DATASET EXTRACT:
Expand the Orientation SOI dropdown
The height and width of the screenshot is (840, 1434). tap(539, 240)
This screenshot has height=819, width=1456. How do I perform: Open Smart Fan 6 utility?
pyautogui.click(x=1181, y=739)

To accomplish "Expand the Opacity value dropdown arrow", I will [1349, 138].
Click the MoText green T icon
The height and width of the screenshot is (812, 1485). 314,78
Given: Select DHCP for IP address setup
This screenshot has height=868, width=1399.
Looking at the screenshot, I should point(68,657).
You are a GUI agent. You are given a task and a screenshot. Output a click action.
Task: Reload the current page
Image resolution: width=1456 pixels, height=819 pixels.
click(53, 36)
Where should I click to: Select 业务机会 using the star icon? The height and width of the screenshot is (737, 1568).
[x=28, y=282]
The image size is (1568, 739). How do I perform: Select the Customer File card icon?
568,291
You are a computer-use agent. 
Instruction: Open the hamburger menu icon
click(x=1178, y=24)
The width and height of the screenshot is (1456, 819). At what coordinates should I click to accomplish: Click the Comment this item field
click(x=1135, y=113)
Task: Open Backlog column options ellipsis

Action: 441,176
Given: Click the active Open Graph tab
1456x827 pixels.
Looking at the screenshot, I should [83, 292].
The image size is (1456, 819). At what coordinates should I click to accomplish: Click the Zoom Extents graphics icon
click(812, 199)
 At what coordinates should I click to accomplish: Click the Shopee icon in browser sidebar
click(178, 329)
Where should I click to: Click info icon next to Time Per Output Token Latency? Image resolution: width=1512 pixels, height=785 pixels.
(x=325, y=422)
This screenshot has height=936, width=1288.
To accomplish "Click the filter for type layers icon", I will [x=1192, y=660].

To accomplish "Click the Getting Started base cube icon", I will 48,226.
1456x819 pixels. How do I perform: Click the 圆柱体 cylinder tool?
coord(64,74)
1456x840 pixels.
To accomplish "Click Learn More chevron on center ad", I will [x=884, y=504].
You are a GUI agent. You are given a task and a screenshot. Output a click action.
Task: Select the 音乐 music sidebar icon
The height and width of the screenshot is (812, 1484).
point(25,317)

REQUIREMENT: Your answer must consist only of the lines from the one containing "This screenshot has height=936, width=1288." through the last line of the data above, both included, exactly as written.

SOLUTION FOR THIS TASK:
This screenshot has height=936, width=1288.
To accomplish "Click the filter for type layers icon", I will [x=1192, y=660].

To accomplish "Click the Getting Started base cube icon", I will 48,226.
1456x819 pixels. How do I perform: Click the 圆柱体 cylinder tool?
coord(64,74)
1456x840 pixels.
To accomplish "Click Learn More chevron on center ad", I will [x=884, y=504].
You are a GUI agent. You are given a task and a screenshot. Output a click action.
Task: Select the 音乐 music sidebar icon
The height and width of the screenshot is (812, 1484).
point(25,317)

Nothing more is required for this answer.